April 29, 2019 | by Brooklyn Fields-Meaux
Shopping Black: The resurgence of Black-owned businesses in Lafayette

After the Civil War subsided, when Lafayette was known as Vermilionville, the Freetown neighborhood was home to businesses owned by freed Black slaves and was developing an economic prominence within young Lafayette.

Now in the 21st century, the concept of Freetown is making a comeback through  network initiatives to broadcast the growing community of black businesses in Lafayette.

It all starts with promotion.

Shop Blacklisted logo

In 1936, Victor Hugo Green created The Negro Motorist Green Book. He discovered difficulties Black individuals faced when navigating through America during the Jim Crow era. The Green Book served as a guide for the black traveler.

Shop Black Listed is a website and an application fully devoted to promoting black-owned businesses in the local area.

Karnina King, lawyer and the CEO of Shop Black Listed, was a student at the University of Louisiana at Lafayette when she discovered the need for a revised and convenient black business directory.

“People don’t know where the black businesses are to support [them]. There was not a level of connectivity between black businesses and the community,” King said.

In 2010, while in law school, she recalled recruiting individuals to join her in creating the directory. In 2016, she gathered a diverse group of women to accomplish this task.

member, Dwazendra Smith and CEO of Shop Black Listed, Karnina King

King wanted to honor and support black businesses. Her hope is for African-Americans to make an intentional effort of shopping black first.

The Black Exchange.

The neighborhood of Freetown allowed the exchange of goods among freed people of color.

According to “Cajun Culture is Black and White,” the population of freed black people engaged in trades. There were carpenters, blacksmiths, shoemakers and other businesses that solely catered to the black economy.

In Freetown, the Vermilion river allowed freed black settlers the same source of trade as the Nile did the Egyptians. Now, the black community of Lafayette is on the search for another mainstream.

From Reggie’s Soul Food, Simien and Miniex Law Firm, and Benoit Indigenous Art Gallery, Lafayette is adopting a varying collection of black businesses.

Shannon Ozene, founder of The Black Element, decided to create an apparel shop to promote self-love and pride within the Black community. “I just desired to have clothing that our people can identify with,” she said.

The Black Element logo

Ozene started her website in 2016 and opened a physical location in 2018. Ozene has become a well-known advocate for black businesses.
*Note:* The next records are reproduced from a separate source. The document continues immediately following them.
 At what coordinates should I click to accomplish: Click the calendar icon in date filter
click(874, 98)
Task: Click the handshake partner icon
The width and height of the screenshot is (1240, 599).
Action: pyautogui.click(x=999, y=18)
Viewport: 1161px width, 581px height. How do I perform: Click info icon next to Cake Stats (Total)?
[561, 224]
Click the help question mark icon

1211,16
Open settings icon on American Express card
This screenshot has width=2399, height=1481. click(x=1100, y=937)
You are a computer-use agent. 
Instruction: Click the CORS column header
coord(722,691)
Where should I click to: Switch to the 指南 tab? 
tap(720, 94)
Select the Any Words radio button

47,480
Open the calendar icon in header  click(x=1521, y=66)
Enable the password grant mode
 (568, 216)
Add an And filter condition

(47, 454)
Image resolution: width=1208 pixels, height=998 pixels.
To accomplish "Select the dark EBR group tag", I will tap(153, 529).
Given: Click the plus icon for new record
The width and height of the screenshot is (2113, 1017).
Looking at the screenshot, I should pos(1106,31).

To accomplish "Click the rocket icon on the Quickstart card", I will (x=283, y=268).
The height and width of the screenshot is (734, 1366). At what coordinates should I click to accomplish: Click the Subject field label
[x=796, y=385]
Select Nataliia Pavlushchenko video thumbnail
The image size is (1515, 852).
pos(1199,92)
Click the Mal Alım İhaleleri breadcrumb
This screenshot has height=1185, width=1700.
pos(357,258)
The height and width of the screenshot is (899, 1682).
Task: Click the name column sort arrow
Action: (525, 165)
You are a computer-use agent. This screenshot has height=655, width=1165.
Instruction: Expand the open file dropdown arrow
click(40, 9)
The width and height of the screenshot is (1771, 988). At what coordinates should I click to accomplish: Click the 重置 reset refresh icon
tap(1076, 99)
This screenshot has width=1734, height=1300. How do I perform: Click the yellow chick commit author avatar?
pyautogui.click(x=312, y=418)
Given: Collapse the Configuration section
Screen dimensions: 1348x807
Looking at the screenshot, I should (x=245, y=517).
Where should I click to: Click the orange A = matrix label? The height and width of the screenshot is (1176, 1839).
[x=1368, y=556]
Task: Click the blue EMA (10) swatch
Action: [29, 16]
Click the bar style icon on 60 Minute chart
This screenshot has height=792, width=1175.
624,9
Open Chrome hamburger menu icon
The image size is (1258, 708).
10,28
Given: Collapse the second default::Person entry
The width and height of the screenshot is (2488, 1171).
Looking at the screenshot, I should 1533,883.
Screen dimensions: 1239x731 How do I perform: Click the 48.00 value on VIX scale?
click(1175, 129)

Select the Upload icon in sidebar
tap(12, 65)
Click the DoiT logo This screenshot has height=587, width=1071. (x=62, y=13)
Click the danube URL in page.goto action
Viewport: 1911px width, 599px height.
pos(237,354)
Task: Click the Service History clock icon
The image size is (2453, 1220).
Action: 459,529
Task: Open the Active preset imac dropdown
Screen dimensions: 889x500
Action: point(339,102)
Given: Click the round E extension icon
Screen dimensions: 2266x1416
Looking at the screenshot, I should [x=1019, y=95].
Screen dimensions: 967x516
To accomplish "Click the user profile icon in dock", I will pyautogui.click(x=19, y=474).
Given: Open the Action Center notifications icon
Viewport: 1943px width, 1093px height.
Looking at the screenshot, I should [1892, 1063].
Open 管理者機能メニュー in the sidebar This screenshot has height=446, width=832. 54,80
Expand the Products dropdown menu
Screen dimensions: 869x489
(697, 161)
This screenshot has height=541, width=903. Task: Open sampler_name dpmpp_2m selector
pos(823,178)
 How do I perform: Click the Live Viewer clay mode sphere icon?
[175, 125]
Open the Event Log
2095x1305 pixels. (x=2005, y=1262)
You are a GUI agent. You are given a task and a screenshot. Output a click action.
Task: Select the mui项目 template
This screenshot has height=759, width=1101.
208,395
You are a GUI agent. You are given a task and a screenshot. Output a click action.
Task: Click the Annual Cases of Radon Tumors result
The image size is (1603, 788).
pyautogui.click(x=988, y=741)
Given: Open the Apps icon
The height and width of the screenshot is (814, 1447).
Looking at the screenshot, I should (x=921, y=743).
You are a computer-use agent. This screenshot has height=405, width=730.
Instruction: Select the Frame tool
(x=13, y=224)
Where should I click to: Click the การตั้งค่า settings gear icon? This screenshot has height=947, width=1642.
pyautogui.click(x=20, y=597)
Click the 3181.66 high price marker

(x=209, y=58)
“I started to support black businesses once I created a business of my own,” she said.

She said she understood how the support of her community directly affected her livelihood. During Black History Month, she created a series of blogs where she documented her experience at black businesses in Lafayette.

Giving Back.

Shannon Ozene opens her doors to The Black Element in the afternoon. She waves at passing cars and invites her customers her upcoming project called “porch talks.”

Her porch talk idea derived from the memories she had with her family.

Ozene said that she wants those same philosophical talks to be common and fruitful in her own neighborhood.

Shane Ozone foundation logo

Ozene also is the creator of a nonprofit organization in memory of her son.

The Shane Ozene Foundation gives low-cost heart screenings to children and has provided services to more than 400 teenagers.

Ozene, through her nonprofit, has also provided AED defibrillators in every parks and recreational area in Lafayette.

“She has a lot of goodwill in her community. That’s why she was a perfect candidate for Shop Black Listed,” King said.

This summer, the crew of Shop Black Listed wants to provide scholarships, mini grants for black businesses and host workshops.

Community support.

Although support for black businesses is growing, Ozene and King described how they are lacking support from the African-American demographic.

King said that the stores within Lafayette black neighborhoods are not black-owned.

“The black spending dollar doesn’t stay in our community to make an impact,” she said.

Ozene said that the lack of support has to do with a “subconscious programing” through media outlets. Commercials and television shows, in Onzene’s opinion, do not promote commerce within the African-American community.

“It’s such a beautiful thing to see us finally taking back our neighborhoods,” said Seanathan “Sean” Polidore, a writer and community leader.

Just the beginning.

The advocacy of black-owned businesses is there. Through Shop Black Listed, individuals are given access and opportunity to support a growing community.

Keith Nickolson, a local historian and writer, compared the uprising of Lafayette black businesses to the Harlem Renaissance.

“We as a people, you know, use to rely on one another out of necessity. Now, I see black people supporting one another out of love for their race and community,” said Nickolson.